Given the long timescales involved in bringing new drugs to market, Generare confirms the startup will be looking to raise further funding, likely in a couple of years.
‘Our dream is like, in 18 months, we have the blueprints of the faculty, you know, meter per meter, exactly what each step is doing and what equipment is needed,’ he adds. ‘Then that’s what we will be fundraising for — to build this in real life.’
The company also believes its platform could also have applications in other sectors, such as supporting development of new agri-chemicals with natural molecules to replace traditional pesticides and insecticides. There could even be uses in the cosmetics industry. But its initial focus is on pharmaceuticals where there is a pressing need.
Antibiotics resistance is a growing problems so there’s a clear need to rethink drug discovery. However Libis also warns the key issue is the broken business model which needs governments to step in with subsidies if humanity is to avoid a full-blown crisis of treatment failure.
‘Antibiotics are just a broken market,’ he says. ‘Economically, it’s very hard to have a viable business model when you discover antibiotics. It’s such a commodity once you have them. And also, people don’t use the most powerful ones, so companies that discover them have a hard time getting back their R&D expenses. So what we need is, in fact, mostly a governmental answer — at the EU scale, at the US scale — that will inject some guarantee that the company that invests in R&D and antibiotics will get a return on their investment.’
‘There’s hope,’ he adds. ‘There’s the PASTEUR Act in the U.S. that might pass and offer this kind of guarantee, and the EU as well is working actively. But it’s really urgent that something happens there. So for now, we are taking the risk, and we managed to convince our investors that we should be working on this activity, that the landscape is going to change and that there’s going to be, like, subsidies to compensate. But it’s daily struggle.’

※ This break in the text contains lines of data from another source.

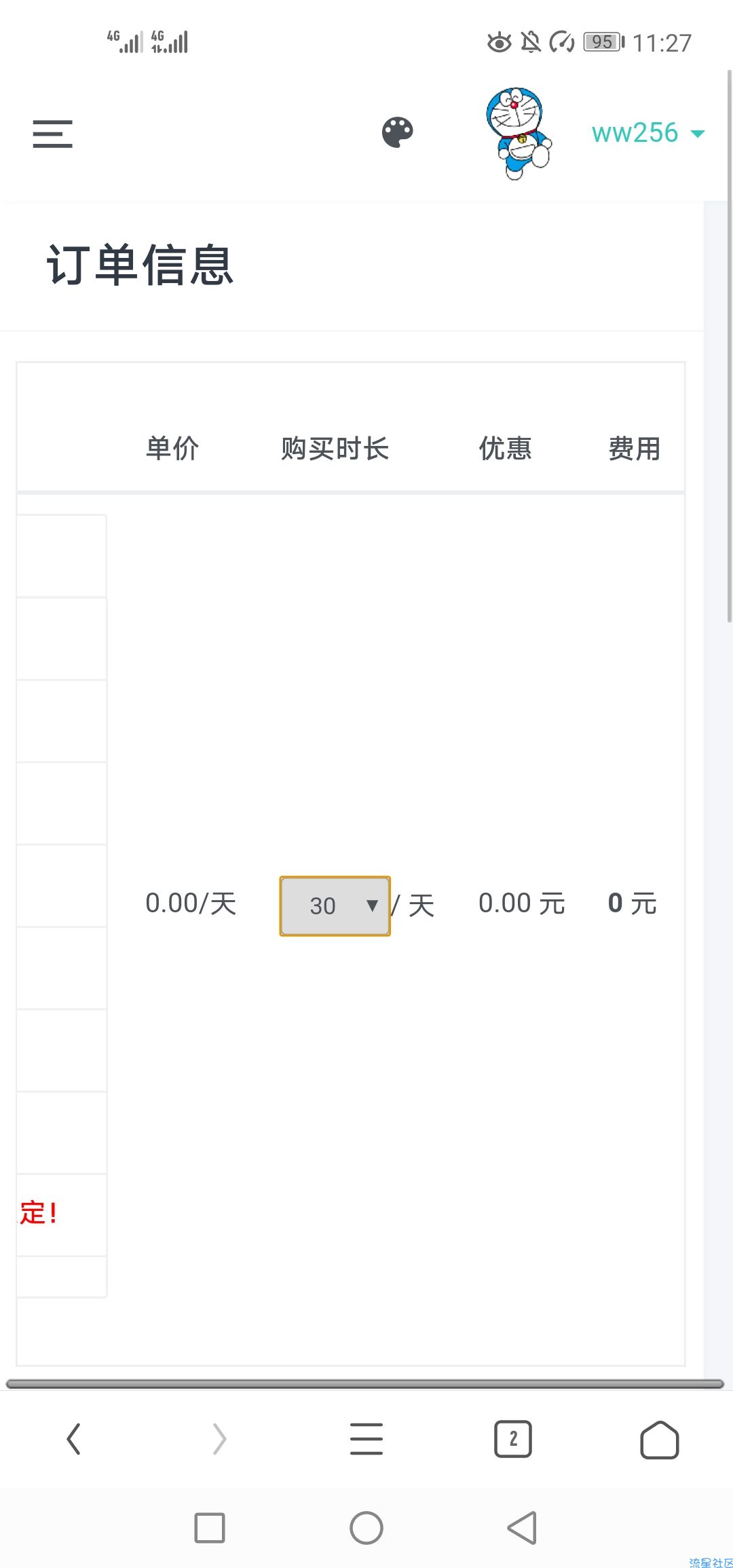Click the 购买时长 column header

tap(335, 449)
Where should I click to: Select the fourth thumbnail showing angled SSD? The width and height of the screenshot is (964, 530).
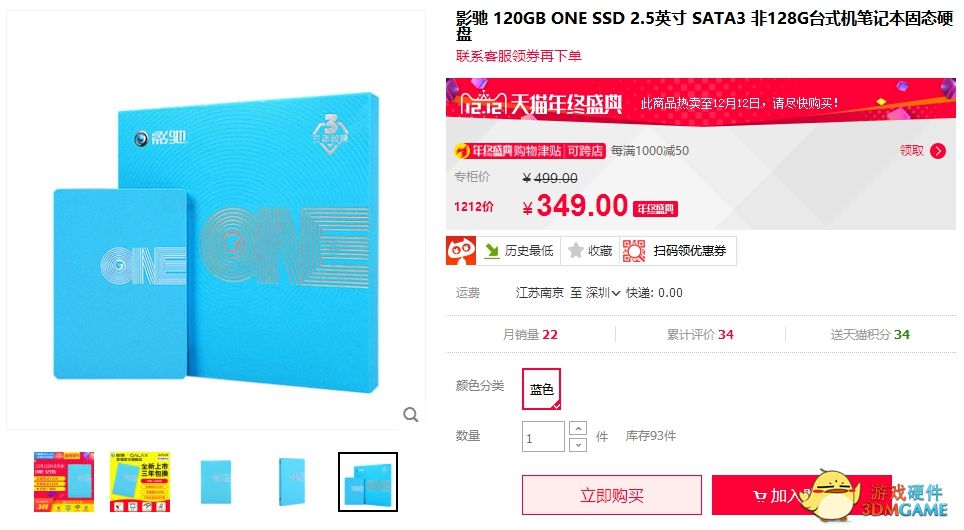(291, 482)
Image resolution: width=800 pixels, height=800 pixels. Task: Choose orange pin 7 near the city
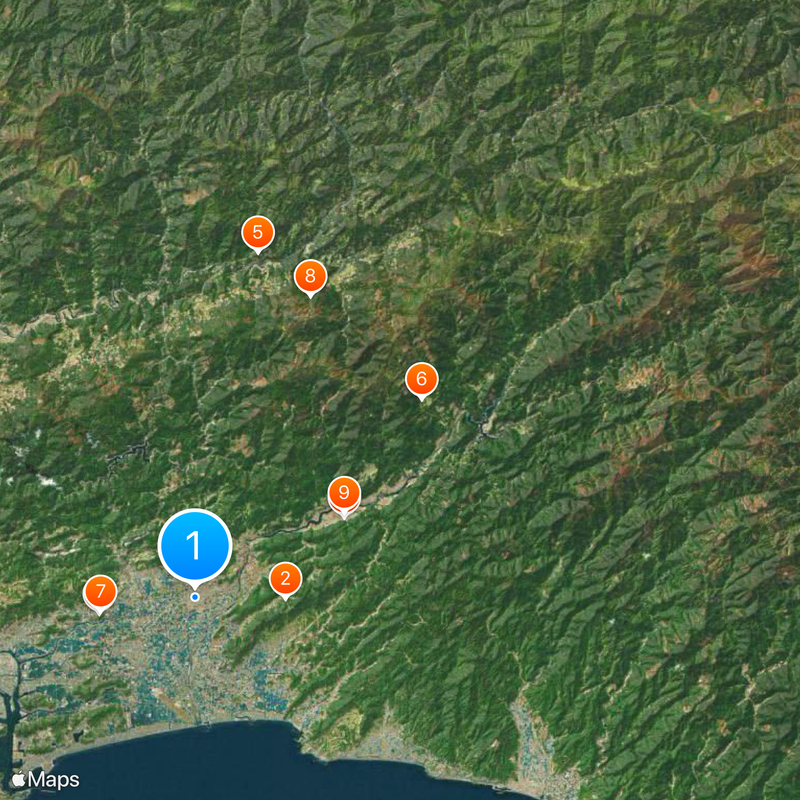coord(101,591)
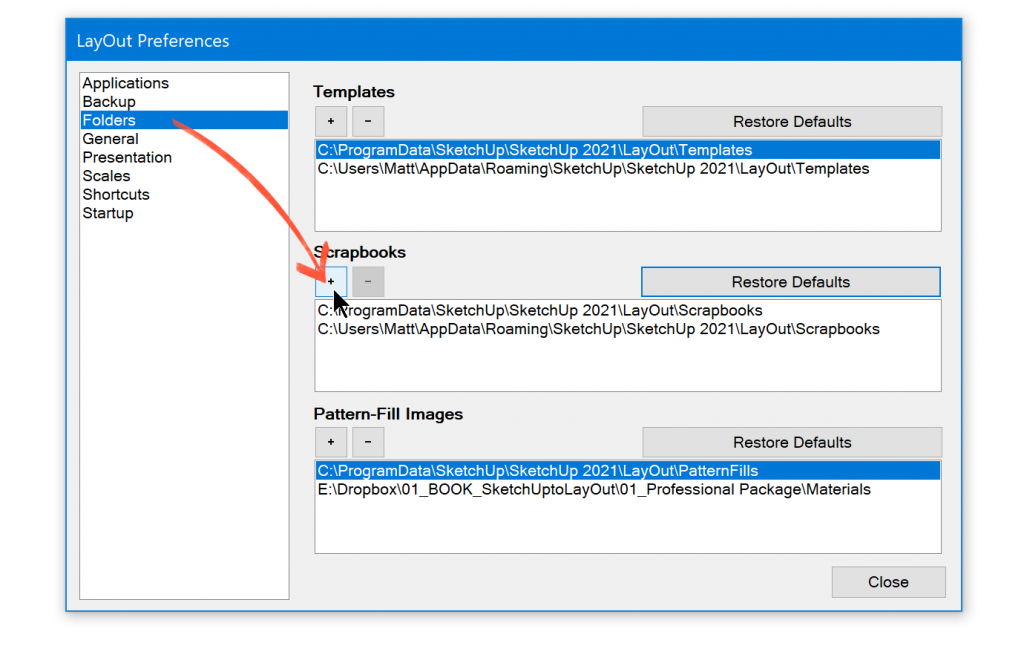Close the LayOut Preferences dialog
Viewport: 1024px width, 646px height.
click(x=888, y=582)
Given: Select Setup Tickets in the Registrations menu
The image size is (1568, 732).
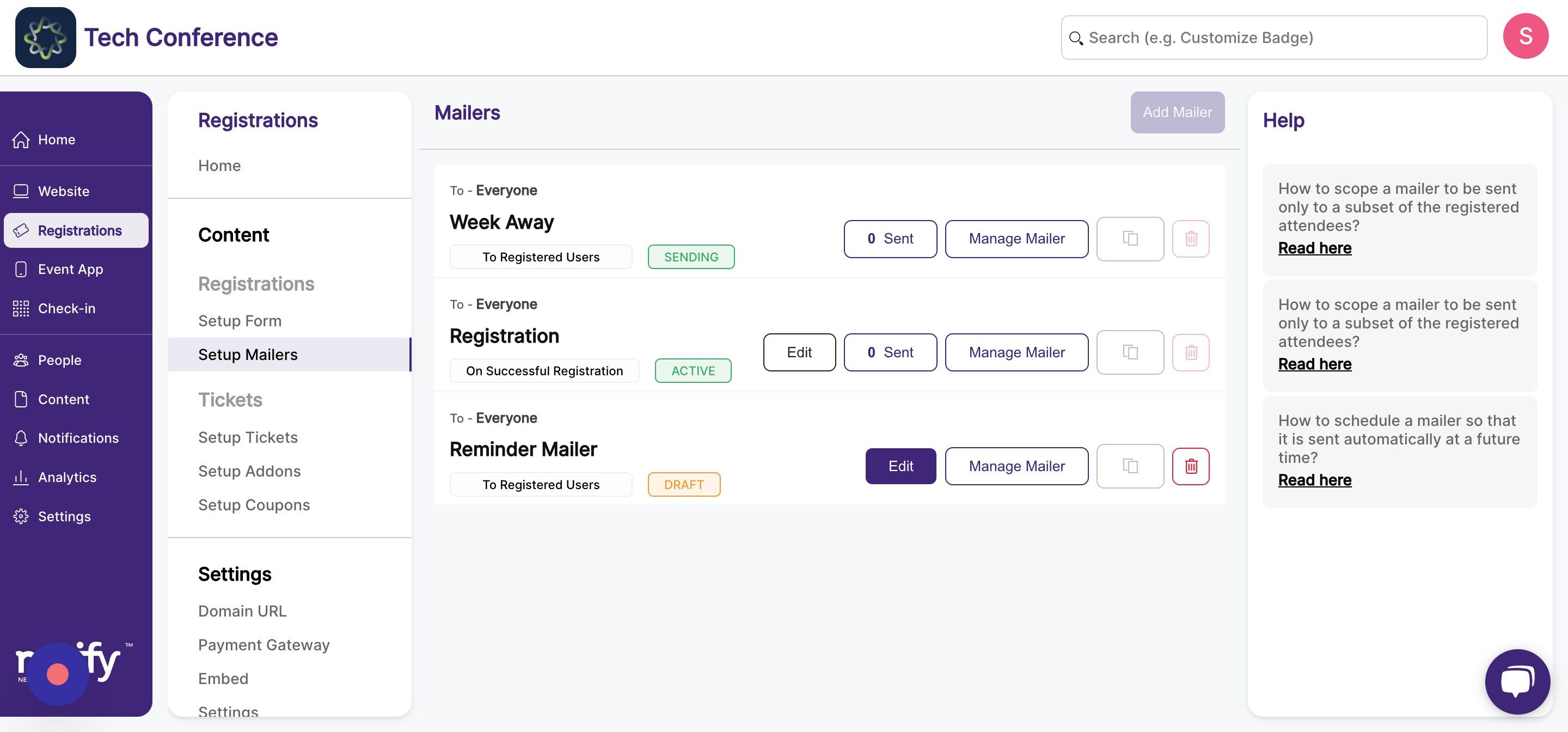Looking at the screenshot, I should coord(248,437).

‘For two years we will manage to bend their mind. But in five years, if nothing has changed at some point we will be forced to also refocus on more guaranteed indications.’
Investors in Generare’s seed include Teampact.ventures, Galion.exe and EU-backed VIVES Partners. Synbioven, Saras Capital and Better Angle also participated, along with a number of business angels.
With so many molecules lurking somewhere out there waiting to be discovered, Generare doesn’t sound worried about competitors raiding nature’s treasures before its had a chance to apply its high scale sifting methodology. But it name-checks the likes of U.S.-based Hexagon Biosciences and LifeMine Therapeutics as playing in the same arena.